**TEXT SEGMENT**
● ● ● ● ●
A lot of time, thought and energy went into planning for the recording of the new LP. That said, I also have some material that is recorded in a improvisational and spontaneous fashion and I try to tap into that and remain open to allowing unexpected things to emerge during the recording process. The majority of my music is planned out in advance when I am recording outside of my home and involving guest musicians. I work in a lot of different ways when writing music and preparing to record, scribbles in a notebook, demos made on our digital 8-track, iPhone sketches, piles of paper in my house, or all cemented in my head during bouts with insomnia. 

I love recording music. It requires an intense level of focus and concentration. For me, it demands a certain mindset, almost like tunnel vision, but in a good way. I love the experience and feeling of creating a sound recording that is both permanent but also something that you cannot see. We are such a visually obsessed and digitally barraged age, that I think music can hold a very magical place because it is purely aural and energy. Actual vibrations and physics, but also highly emotional, visceral and subjective. I love that music exists in a particular point in time, with a beginning and an end, it’s temporal and also temporary, and can also take you to another place or time, to your past, or a partial memory, or can be escapist. 

Some aspects to writing and recording music are highly personal and intuitive, almost a process akin to alchemy. You can’t always translate the process to specific language. When I write music, I don’t concretely or consciously think about influences. I try to focus on listening carefully to what is in my head and interpreting and giving that form. Allowing the instruments, melodies and counter-melodies, patterns, and textures to create a space in sound that transcends the limitations or pre-conceived notions of language. Lift the limitation imposed by narrative or words, and allow the music to become almost spatial.

What makes a great recording?
When the music, the sound and the feel are all inseparable. It is difficult for me to think about separating out or pinpointing qualities that make for a great recording if something about the musical content—the song, composition, melody, textures, instrumentation—does not move me. That is just where my focus and interest is as a listener and a musician. I am drawn to the feel and essence of the song itself initially and then I can further appreciate it via the recording qualities and processes.

I am uplifted by a massive range of music that I consider to be favorite songs and recordings. I prefer to listen to music on vinyl LPs or 45s. My husband has an astounding vinyl collection that has merged with mine, and we share a ton of musical interests and often have turntables going on both floors, with records everywhere. Favorites span 1950s-1970s psychedelia, folk, pop, garage, freakbeat; 1950s—1970s rocksteady, ska and dub; early electronic music; free jazz; 1980s NYC hip hop; 1970s-1980s pop and new wave from Scotland, New Zealand and Australia; and film soundtracks and TV and cartoon theme shows. I can be just as inspired by a brief interstitial composed by Joe Raposo for Sesame Street or a 1960s/1970s horror film soundtrack, as I can by some of my favorite albums. In any given week, in my house you could hear The Golden Dawn, Jackie Mittoo, Gene Clark, Syd Barrett, The Left Banke, Sun Ra, The Human Expression, Weather Report, Bobby Beausoleil, Fairport Convention, The Pretty Things, Suicide, New Order, Heldon, Jackie DeShannon; a list with no end!
● ● ● ● ●
**SOURCE MATERIAL**
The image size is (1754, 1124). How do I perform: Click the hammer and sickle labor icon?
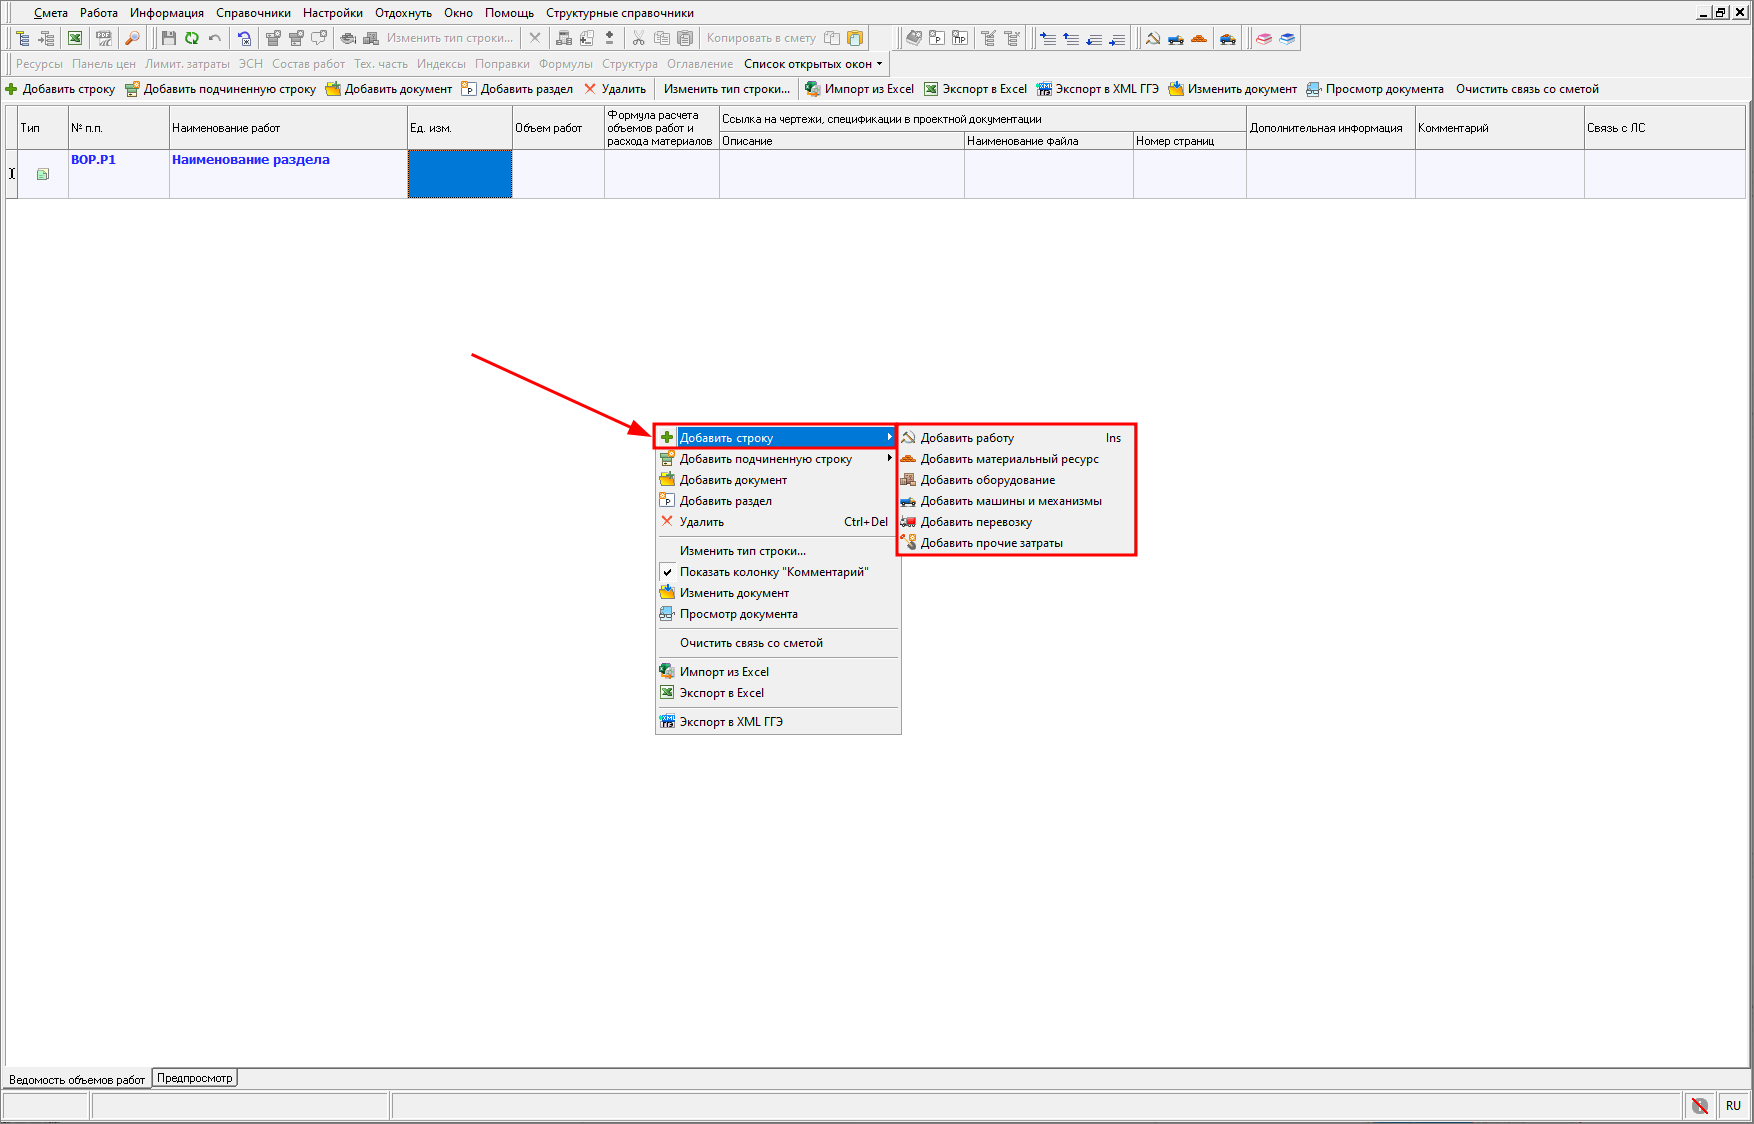click(x=1153, y=38)
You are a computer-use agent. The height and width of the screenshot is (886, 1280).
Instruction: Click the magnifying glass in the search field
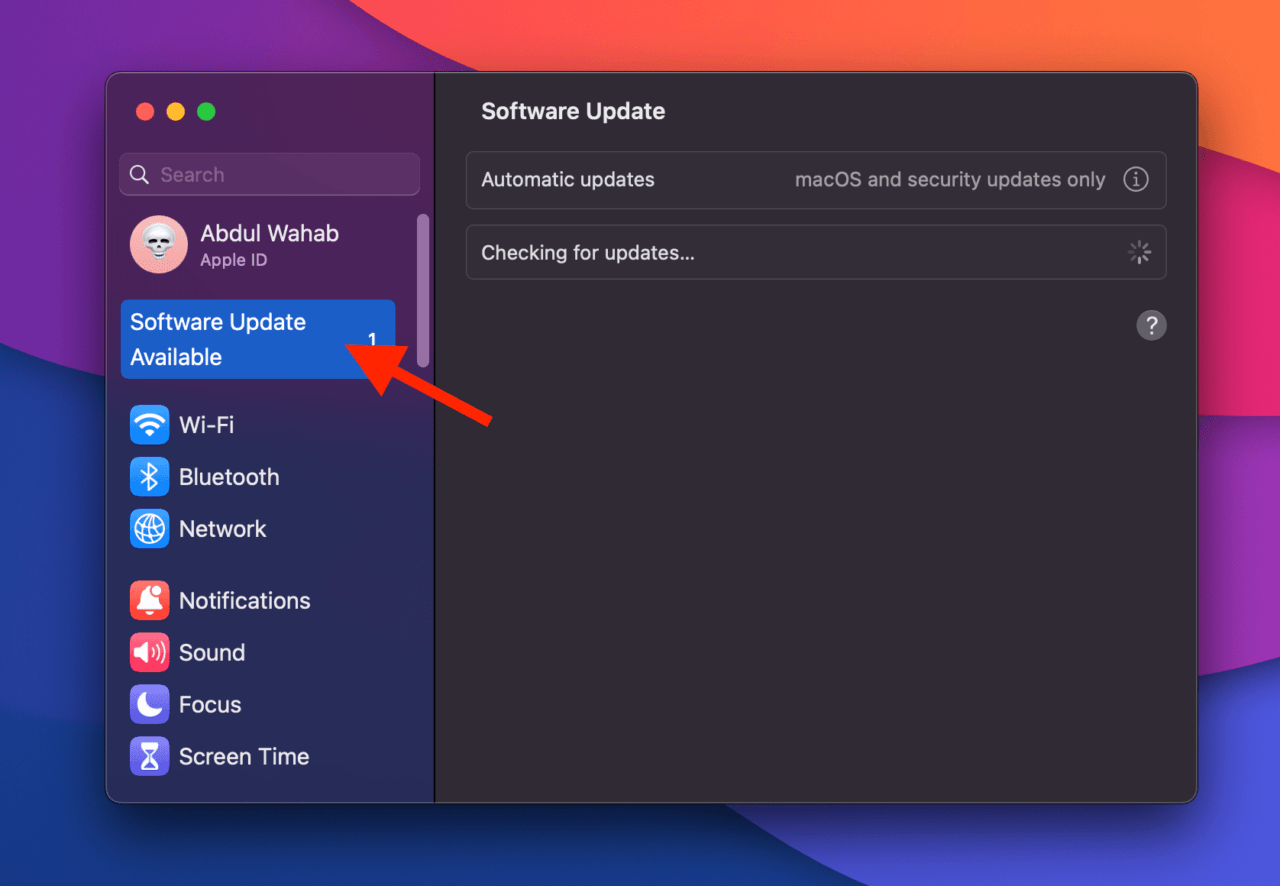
● ● ● ● ●
**BRIEF A**
Answer these questions from the text on recording music, one line per answer.
(i) What does the speaker prefer to listen to music on?
(ii) What process does the speaker compare some aspects of writing and recording music to?
(iii) What are demos made on, according to the speaker?
**BRIEF B**
Say whether each statement agrees with the text on recording music. Answer yes or no and quote the words that decide it.
(i) Most of the speaker's music is improvised when recording outside the home with guest musicians.
(ii) The speaker consciously thinks about influences when writing music.
(iii) Recording music requires an intense level of focus for the speaker.

**TASK RESULT A**
(i) Vinyl LPs or 45s.
(ii) Alchemy.
(iii) A digital 8-track.

**TASK RESULT B**
(i) No. "The majority of my music is planned out in advance when I am recording outside of my home and involving guest musicians."
(ii) No. "When I write music, I don’t concretely or consciously think about influences."
(iii) Yes. "It requires an intense level of focus and concentration."